The day may be short, but it’s full of LGBTQ parenting news. Pull up a cup of something warm and read on.
Family Profiles
- Erika and Justine Garcia-Santos of Sacramento, California, share with Gay Star News the story of their child’s premature birth and struggle for survival. While many challenges remain, “He is a very feisty and active little boy” at nearly three months old, they say.
Politics and Law
- Arkansas Gov. Asa Hutchinson (R) finally instructed the state Department of Health to begin issuing accurate birth certificates to married same-sex parents, listing both people as parents, and to reissue corrected certificates to same-sex parents who need them. He had previously issued orders requiring mediation between the state and three same-sex couples who had sued the state for this right—a case (Pavan v. Smith) that went all the way to the U.S. Supreme Court and found in favor of the plaintiffs. Pulaski County Circuit Judge Tim Fox, however, said on December 8 that the state must stop issuing any birth certificates until the state took action to comply with the Pavan decision. This was enough to force Hutchinson to take action.
- The Kentucky Judicial Conduct Commission has reprimanded W. Mitchell Nance, a former family court judge, for violating judicial rules when he refused to handle adoption cases involving same-sex parents. Since he’s retired, that’s all they can do, but they say “a public reprimand is warranted.”
- An ultra-Orthodox Jewish transgender woman may now see her children again, after a U.K. appeals court overturned an earlier decision blocking her from them. The lower court had said “the gulf between these parents — the mother within the ultra-Orthodox community and the father as a transgender person — is too wide for the children to bridge”—but the Court of Appeal ruled that more contact with their father was in “the best interests of these children.” As a Jew myself (albeit at the opposite end of the spectrum from ultra-Orthodoxy), I feel particular disgust at how the community is treating her. For an interesting (and much more inclusive) look at what Jewish law says about transgender and nonbinary people, check out this Twitter thread from Rabbi Danya Ruttenberg. (Or if you’re in Massachusetts, contact me and I’ll tell you how to drop by the trans- and LGBQ- inclusive temple of which I’m part.)

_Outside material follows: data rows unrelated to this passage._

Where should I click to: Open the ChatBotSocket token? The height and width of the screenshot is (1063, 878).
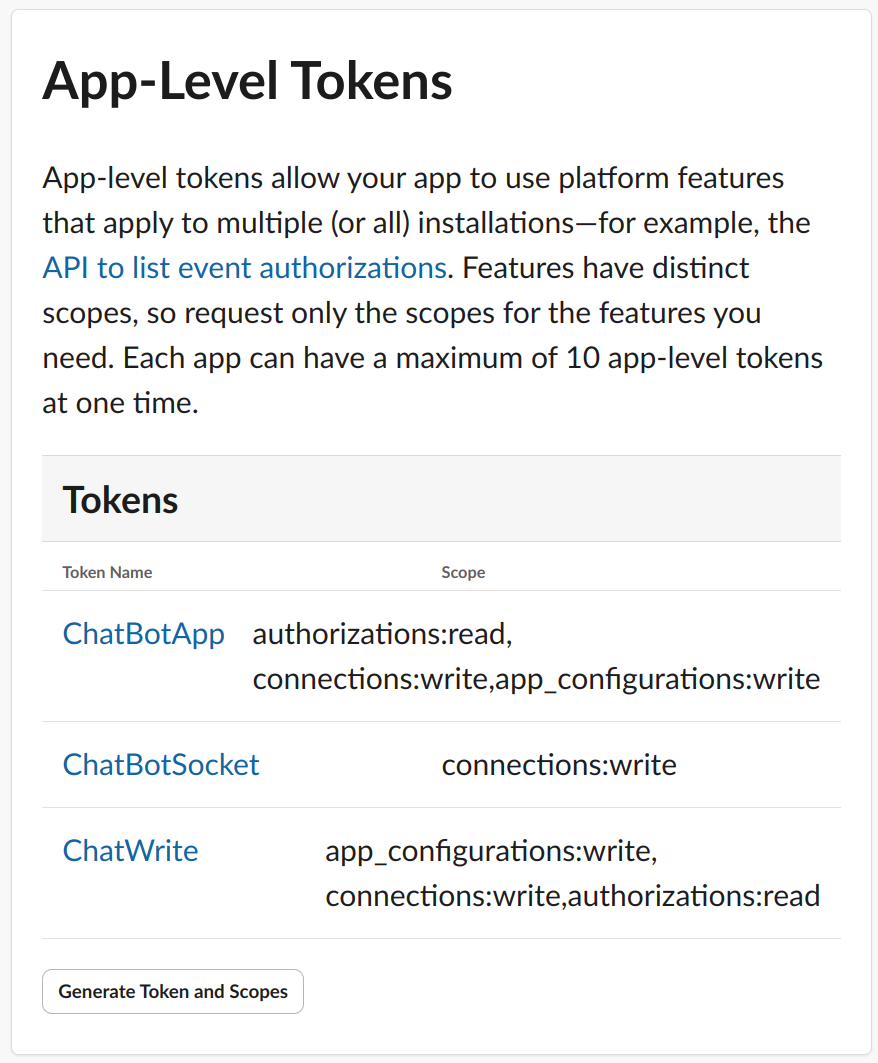click(161, 765)
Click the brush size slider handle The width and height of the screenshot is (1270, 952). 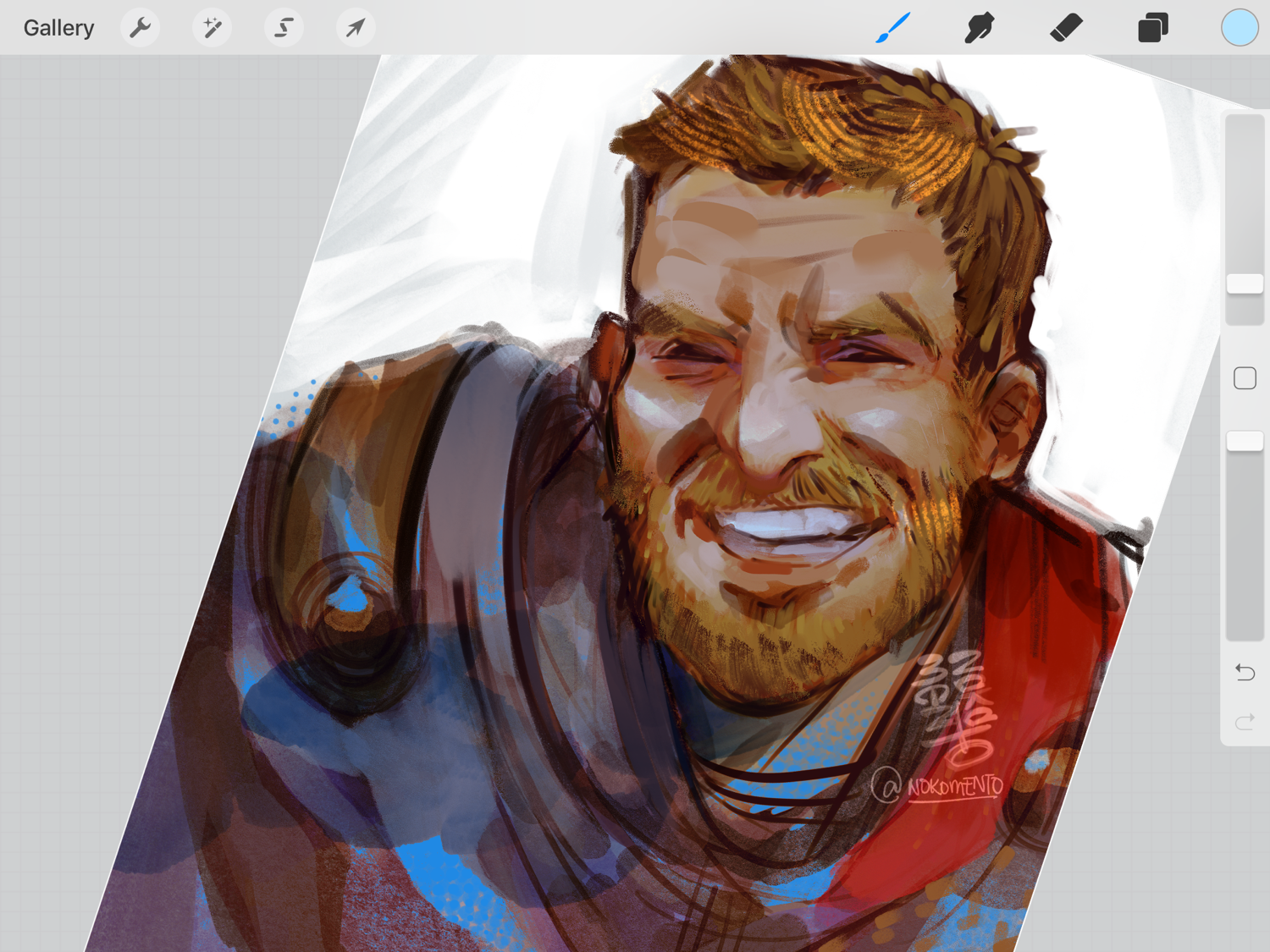(1245, 284)
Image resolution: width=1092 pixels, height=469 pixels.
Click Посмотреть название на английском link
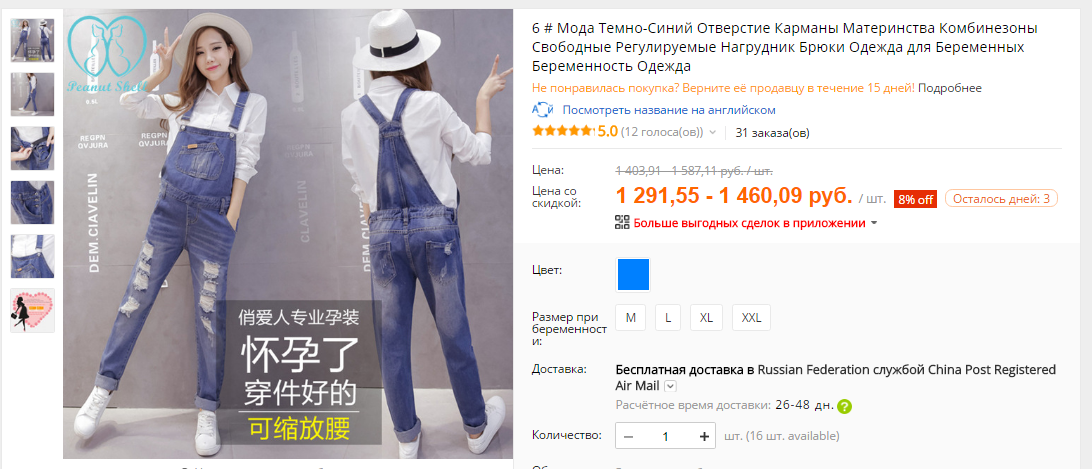coord(669,110)
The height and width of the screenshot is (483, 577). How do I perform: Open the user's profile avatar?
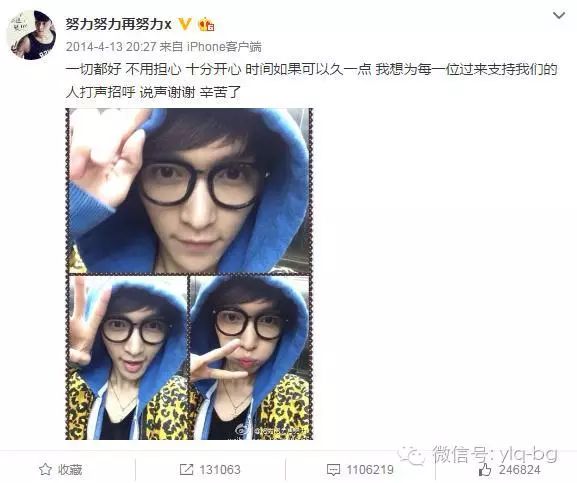[31, 35]
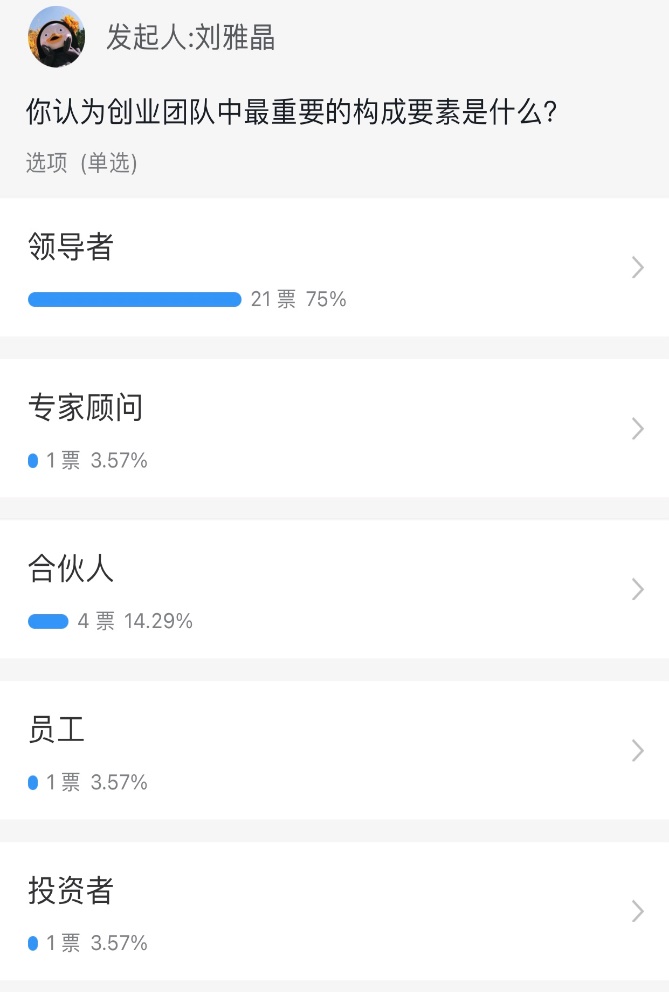Image resolution: width=669 pixels, height=992 pixels.
Task: Open the 领导者 option chevron arrow
Action: click(638, 267)
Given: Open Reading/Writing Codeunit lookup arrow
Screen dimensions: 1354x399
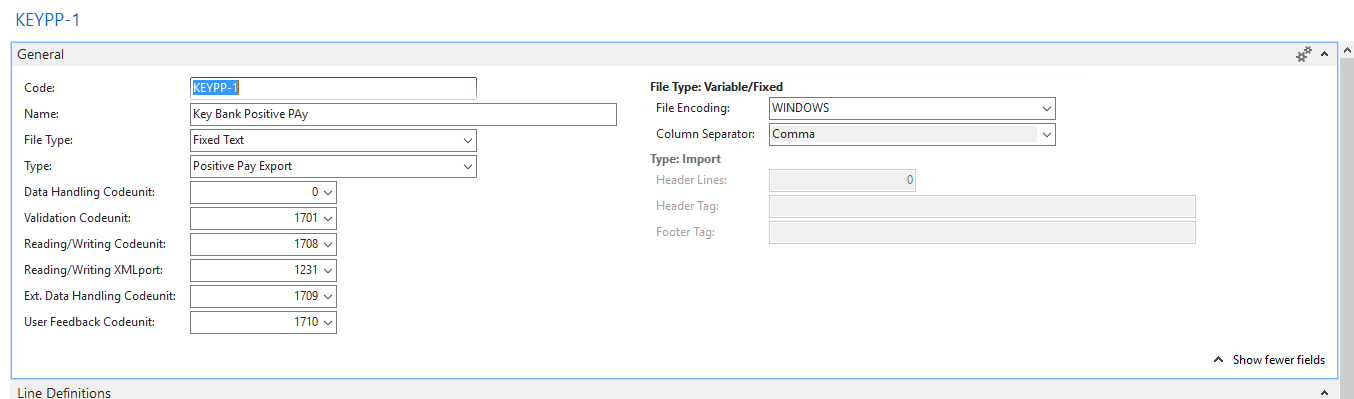Looking at the screenshot, I should (x=328, y=244).
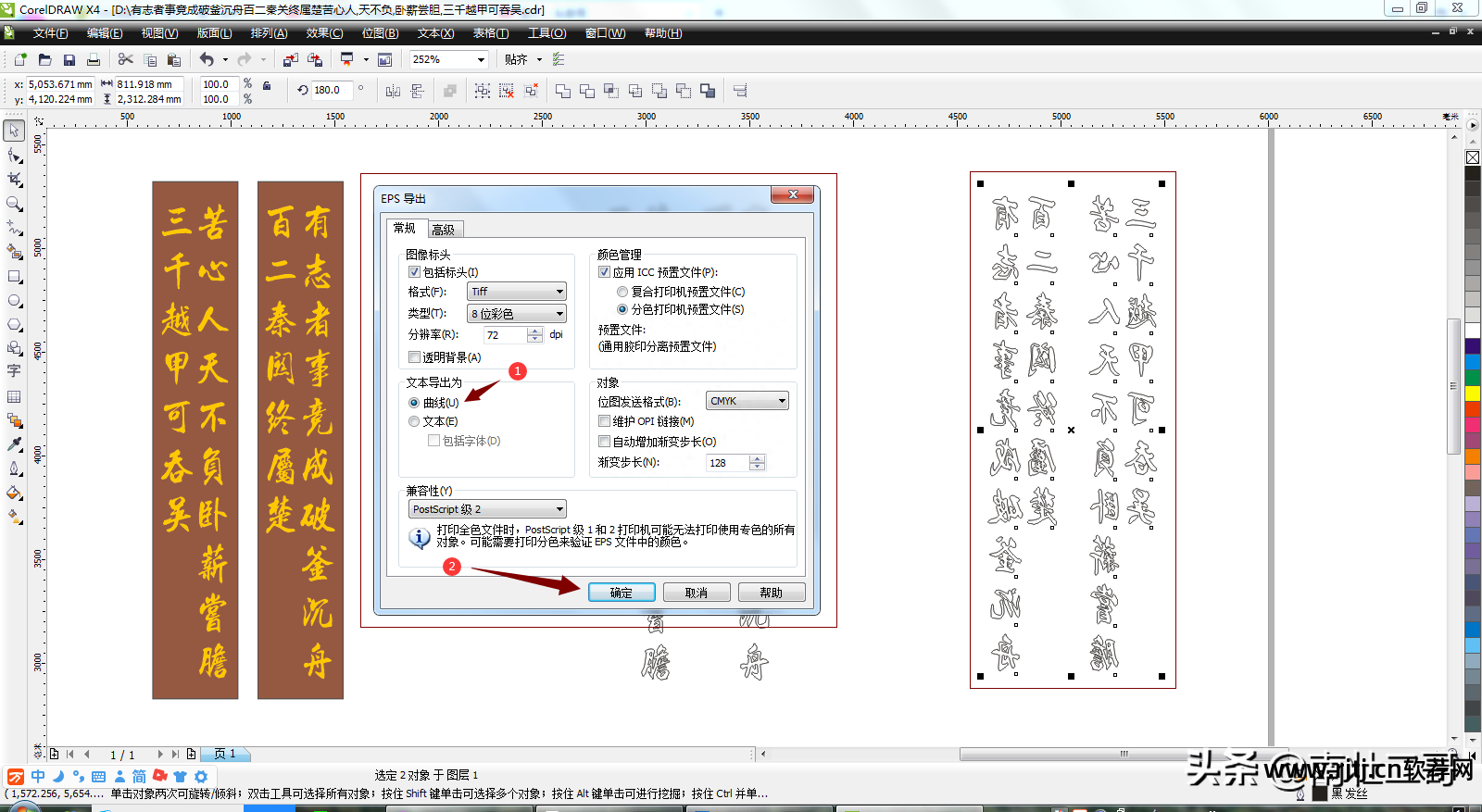The image size is (1482, 812).
Task: Open the CMYK bitmap format dropdown
Action: pos(747,401)
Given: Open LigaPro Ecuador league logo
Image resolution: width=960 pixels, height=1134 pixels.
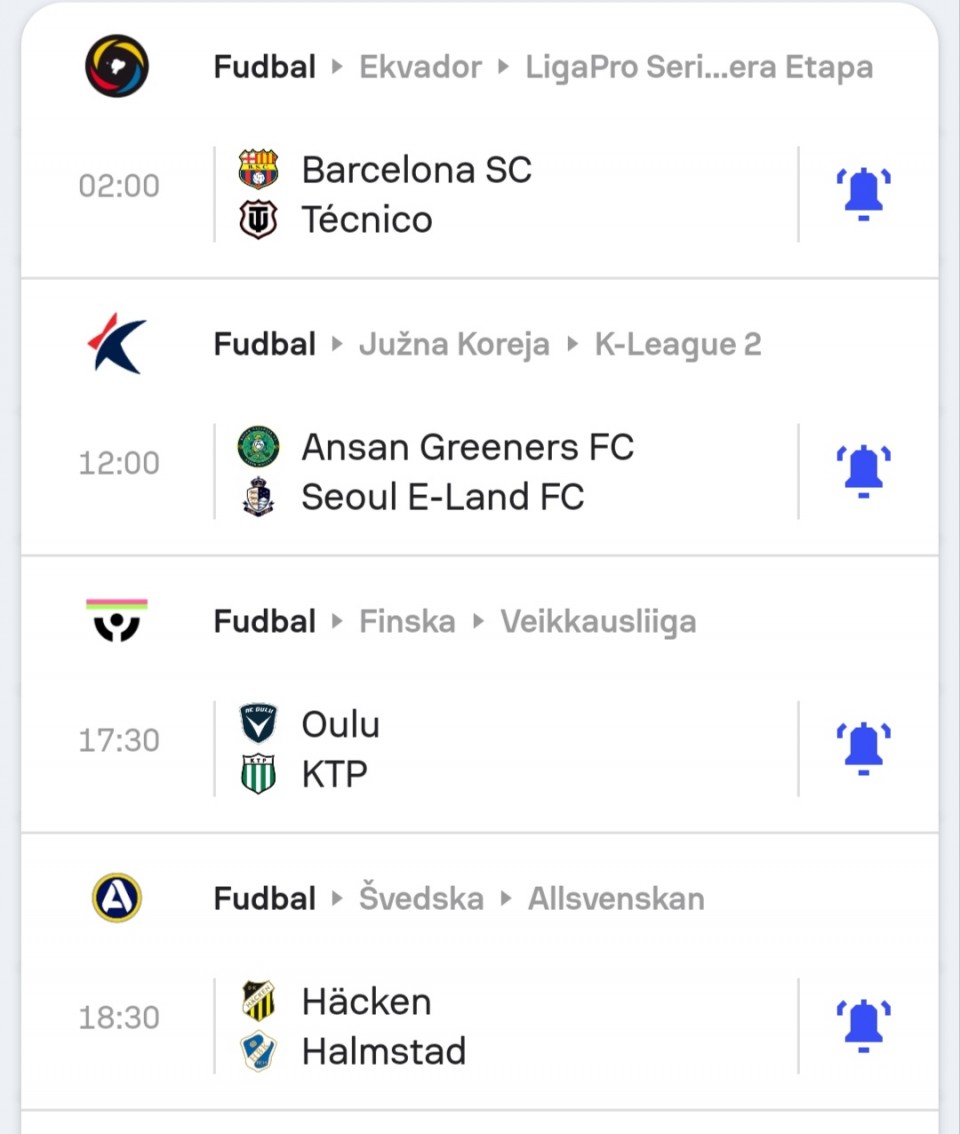Looking at the screenshot, I should point(117,66).
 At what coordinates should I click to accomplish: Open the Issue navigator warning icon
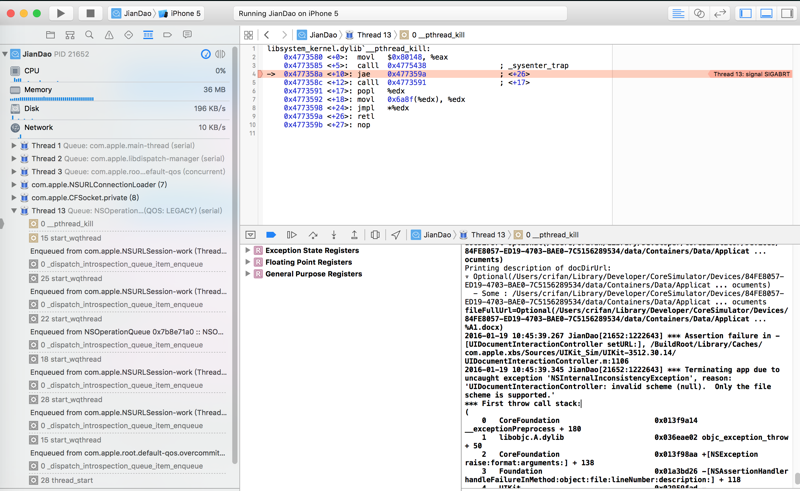click(109, 35)
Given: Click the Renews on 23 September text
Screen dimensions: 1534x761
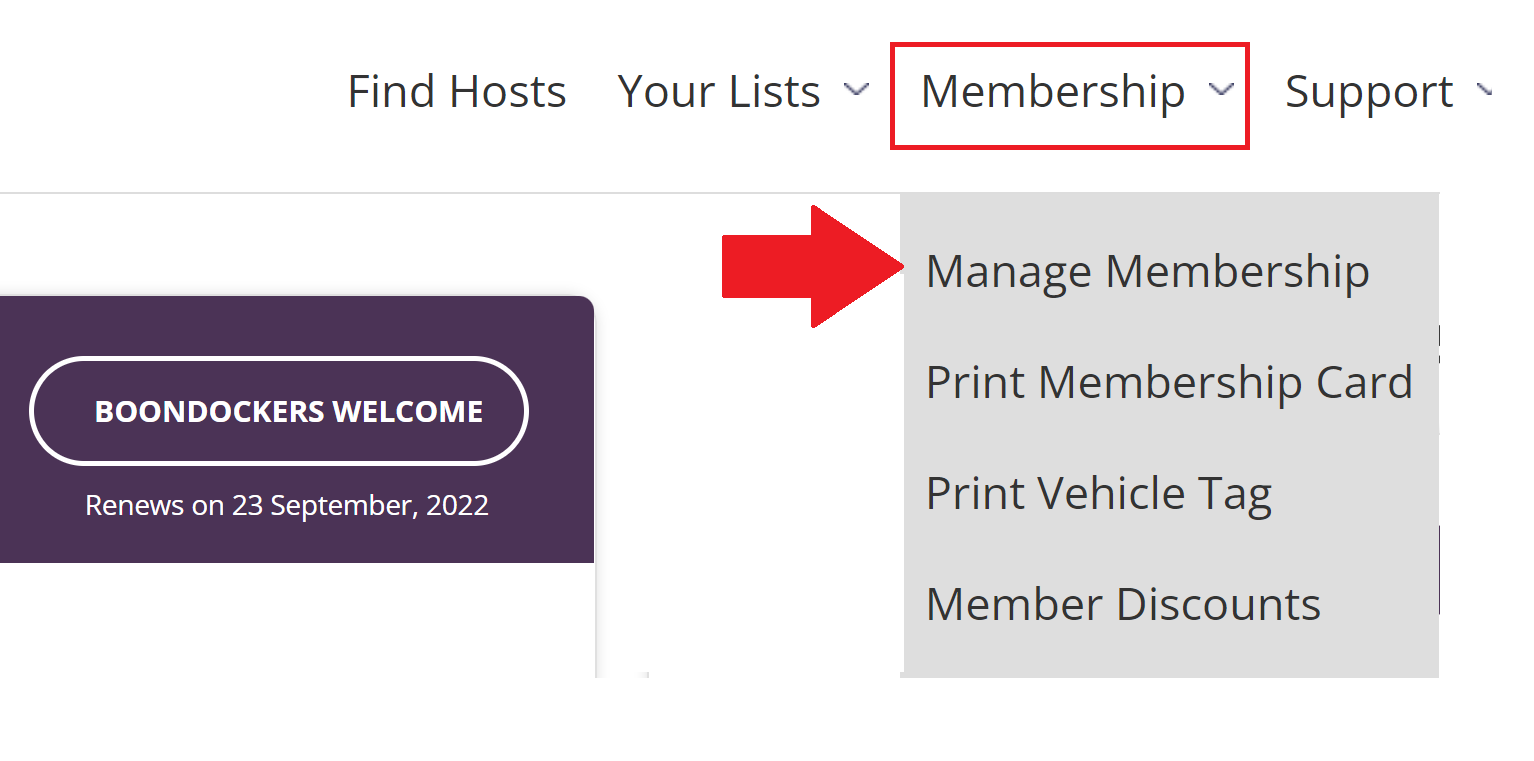Looking at the screenshot, I should click(287, 505).
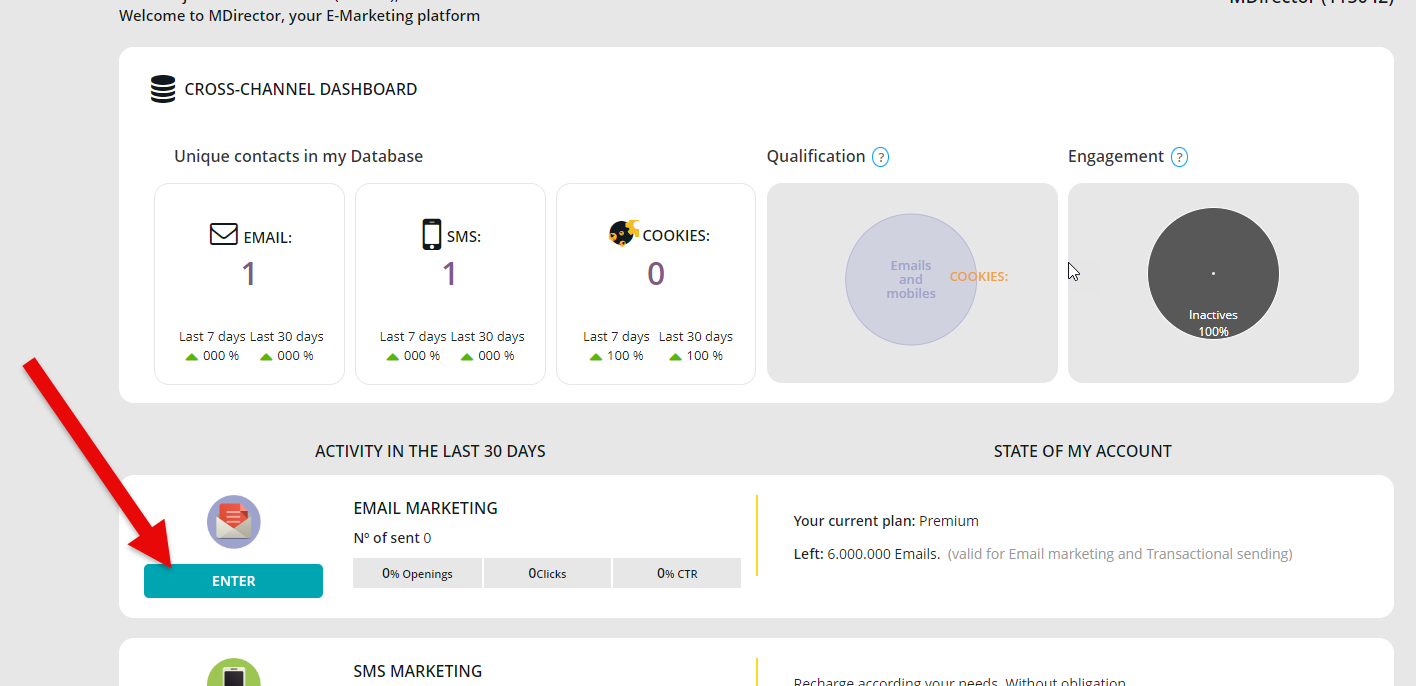The height and width of the screenshot is (686, 1416).
Task: Click the CTR percentage stat box
Action: (677, 573)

- The HRC Foundation has released “Disregarding the Best Interest of the Child: License to Discriminate In Child Welfare Services,” a report on the harms of efforts to legalize anti-LGBTQ discrimination by child welfare agencies.
- Former Houston Mayor Annise Parker, also a lesbian mom (and grandmother, as of five weeks ago) has been named President and CEO of the Victory Fund and Victory Institute, which seek to increase the number of openly LGBT elected officials at all levels of government.
Business and Media
- Out In Jersey profiles Campbell’s Soup CEO and ally Denise Morrison, who has “made it her priority to reinvent Campbell as a brand for modern families of all genders, races and sexualities.”
- HRC is conducting a survey of LGBTQ parents about their experience taking time off from work for significant life events. Take part and you’ll have the option to enter into a raffle for one of twenty $25 Amazon gift cards.